Victoria Jordan, a Wetherspoon’s worker from Brighton said: “We were already on poverty pay and insecure contracts before the Coronavirus. This has just highlighted what was already going on. But we’re not going to stand for it. We’ve been loyal to the company for years, they can afford to pay us 100% whilst we can’t afford to live on 80%.”
Wandsworth McDonald’s worker Melissa Evans said:“80% is just not enough, we already live on poverty wages and struggle to get by day to day. Our energy consumption and food costs are going to go up. Our bills are still going to have to be paid. There is too much going out for us to take a 20% cut in wages. Our employer has a moral responsibility to make sure that we are able to survive. We got them where they are it’s time for them to give back and pay us #100Percent”
Between them, these companies employ hundreds of thousands of people in the UK. Even before the crisis, all of them paid many of their staff less than the living wage of £9.30 an hour.
Before the crisis, Wetherspoons has 42,000 employees and its part-owner Tim Martin was worth £437m. The average salary for its bar and kitchen staff is around £8.50 an hour.

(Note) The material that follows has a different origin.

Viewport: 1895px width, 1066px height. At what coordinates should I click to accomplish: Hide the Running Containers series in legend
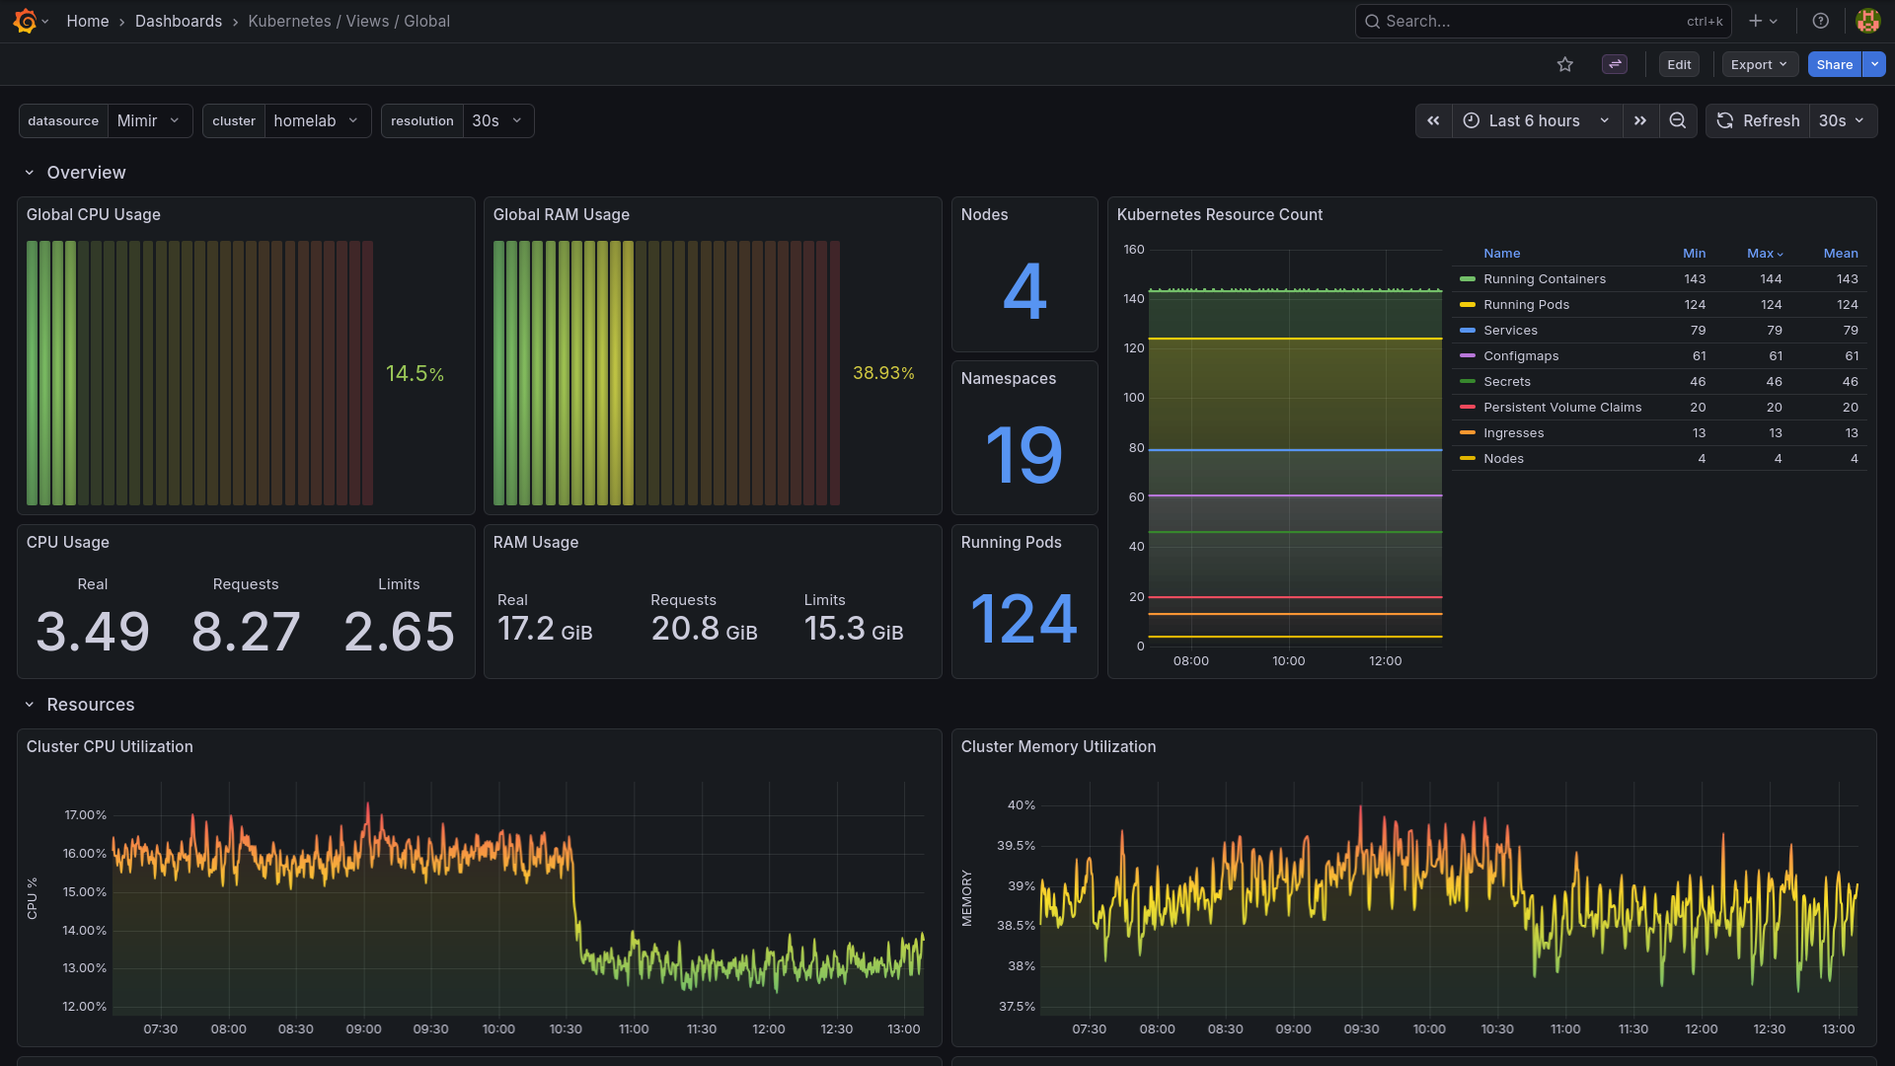point(1545,279)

McDonald’s is mainly owned by institutional shareholders like pension funds. Before the crisis, it employed about 120,000 people. Its average salary for an ordinary ‘crew member’ was about £7.60 an hour.
KFC and Taco Bell are also owned by Yum brands, which is owned by pension funds. KFC pays its team members about £7.60 an hour while Taco Bell pays them about £7.90.
Burger King is owned by a Canadian conglomerate via a company based in the tax haven of Luxembourg. It pays crew members about £8 an hour.
The living wage is the amount the Living Wage Foundation calclulates someone can live off. It is different to the ‘National Living Wage’, which is how the government rebranded the minimum wage. All these companies pay at least the ‘National Living Wage’/minimum wage.